Criteria for Determining Who is Targetable
So how does the administration decide who is a combatant? In a welcome move towards greater transparency, Egan elaborated on the criteria used to assess whether an individual is targetable based on either direct participation in hostilities or membership in an organized armed group engaged in armed conflict with the United States.
He stated that the administration considers “all available real-time and historical information,” including “operational activities, characteristics, and identifiers.” In particular, Egan noted that the administration may examine the extent to which: 1) the individual performs functions for the benefit of the group that are analogous to those traditionally performed by members of state militaries that are liable to attack; 2) is carrying out or giving orders to others within the group to perform such functions; or 3) has undertaken certain acts that reliably indicate meaningful integration into the group.
Presumably these factors are relevant for assessing both whether the individual could be targeted and whether the person should be counted as a combatant or a civilian in post-strike casualty assessments. What is still missing, however, is clarity on what specific conduct indicates membership in an organized armed group. In the Guantanamo habeas context, courts have listed all sorts of actions that indicate membership for detention purposes, including attending terrorist training camps, staying at an al Qaeda guest house, swearing an oath of allegiance, weapons training, etc. Some fear that listing specific acts would enable members of armed groups to operate below the targeting threshold, but it’s not clear how providing a list in the targeting context would be materially different from the Guantanamo detention context or whether doing so would provide terrorist groups with information they cannot readily discern.
Egan also did not clarify the extent to which the administration distinguishes between members who serve in a continuous combat function, who may be targeted, and members who serve other functions in the group and thus may not be directly targeted. While the first two factors would tend to indicate that an individual member serves in a continuous combat function, the third factor suggests the administration’s targeting may be broader than what international law allows because mere membership in an organization is not a lawful basis for targeting.
Where the PPG Applies
Another important clarification in the speech concerns where the PPG—governing the use of lethal force in counterterrorism operations outside the United States and “areas of active hostilities”—applies.

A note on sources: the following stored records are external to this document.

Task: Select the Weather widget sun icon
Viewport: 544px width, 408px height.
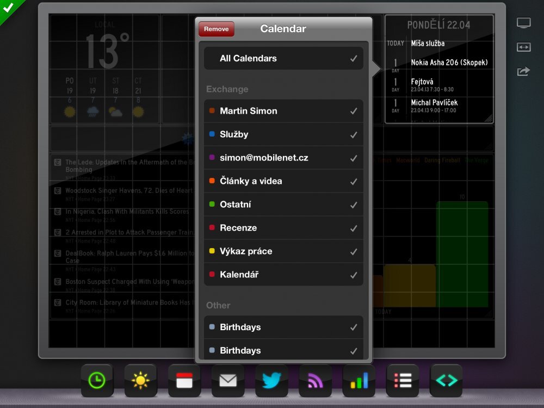Action: [141, 381]
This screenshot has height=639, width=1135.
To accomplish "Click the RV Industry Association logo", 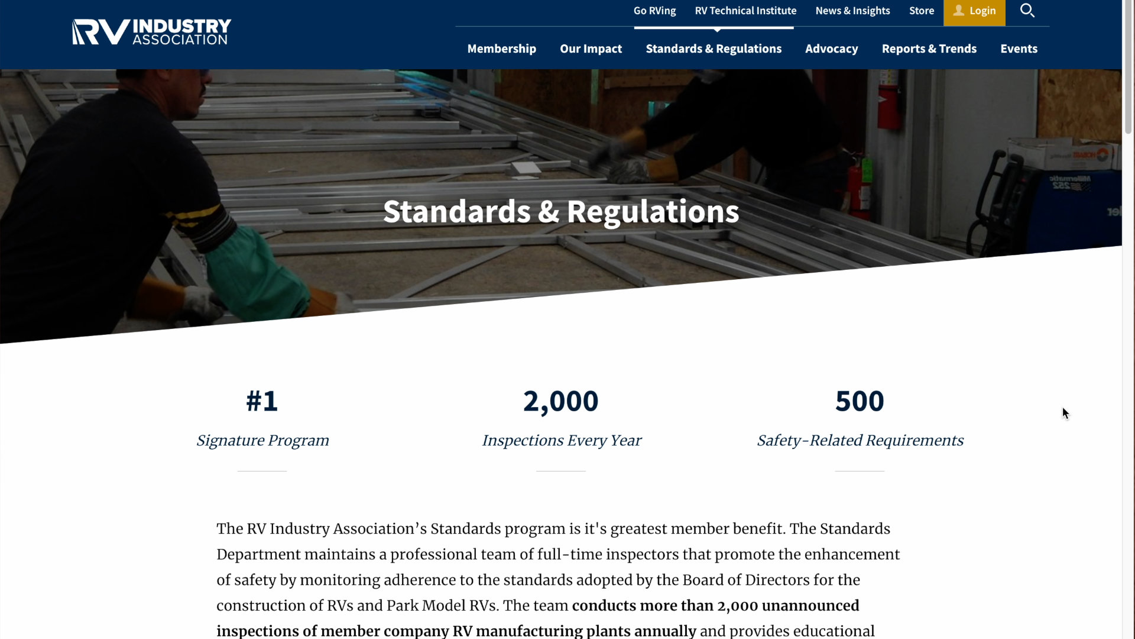I will point(151,32).
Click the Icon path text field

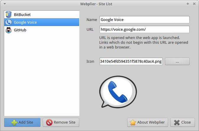point(131,62)
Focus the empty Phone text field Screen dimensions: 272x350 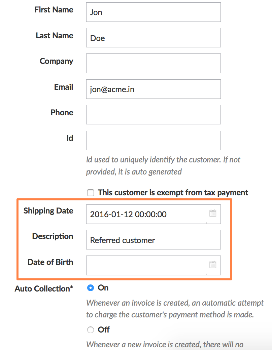coord(153,115)
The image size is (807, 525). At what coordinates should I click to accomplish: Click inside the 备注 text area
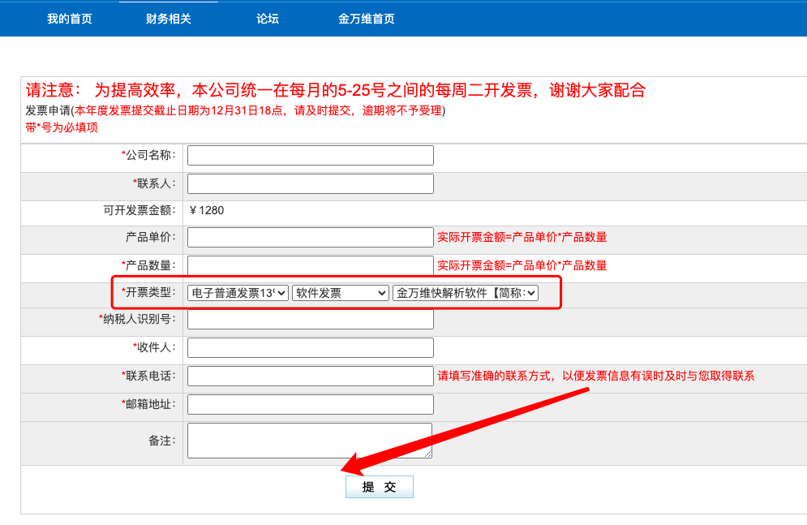[x=308, y=440]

Egan announced that the administration takes into account the “scope and intensity of the fighting,” and that it “currently considers Afghanistan, Iraq, and Syria to be ‘areas of active hostilities,’ which means that the PPG does not apply to operation in those States.” Under a non-cynical interpretation of this statement, this means that the PPG does apply to U.S. operations outside of those countries, including operations in Somalia, Yemen, and Libya.
But what about the Federally Administered Tribal Areas (FATA) of Pakistan along the Afghanistan border? Charlie Savage was quick to ask Egan to clarify whether the PPG applies to this region. Egan’s answer very clearly suggested that the answer was no, but as those in the audience Friday evening may have noticed, Egan did not actually say “no.” Rather, he explained that “when I mentioned Afghanistan I think sometimes others have referred to the Afghanistan-Pakistan border region as being part of what we talk about with respect to Afghanistan.” Egan’s answer, and the omission of the FATA region from the list of locations in the speech itself, suggests that the issue may be more complicated. One possibility is that he was avoiding direct acknowledgment of U.S. strikes in Pakistan. Another possibility is that the PPG does not apply to Pakistan, but some other set of policy restrictions does. Of course, it’s also possible that Egan meant to say no but just didn’t get the actual word out.
The PPG: Exceeding LOAC or Falling Short of Human Rights Law?
At multiple points in the speech Egan also sought to untangle some of the confusion between U.S. legal obligations and policy requirements. With respect to the PPG he explained that it “imposes certain heightened policy standards that exceed the requirements of the law of armed conflict for lethal targeting,” limiting lethal action to circumstances where capture is not feasible and there is “near certainty” of no harm to civilians.
While these policy requirements exceed the rules of LOAC, the position that LOAC targeting rules even apply outside areas of active hostilities at all, following fighters wherever they go around the world, remains highly controversial. Many U.S. allies, as well as the ICRC, contend that beyond the territory of states where the threshold test for non-international armed conflict, the stricter standards of international human rights law (IHRL) govern the use of lethal force. Under IHRL, states must not only capture an individual when feasible but may only use lethal force “when strictly unavoidable in order to protect life.” Thus, while the PPG imposes a layer of policy requirements that exceed LOAC obligations, it falls short of what IHRL requires. So, while the policy is a step in the right direction, whether it exceeds what is legally required or falls short depends on one’s view on the geography of armed conflict question.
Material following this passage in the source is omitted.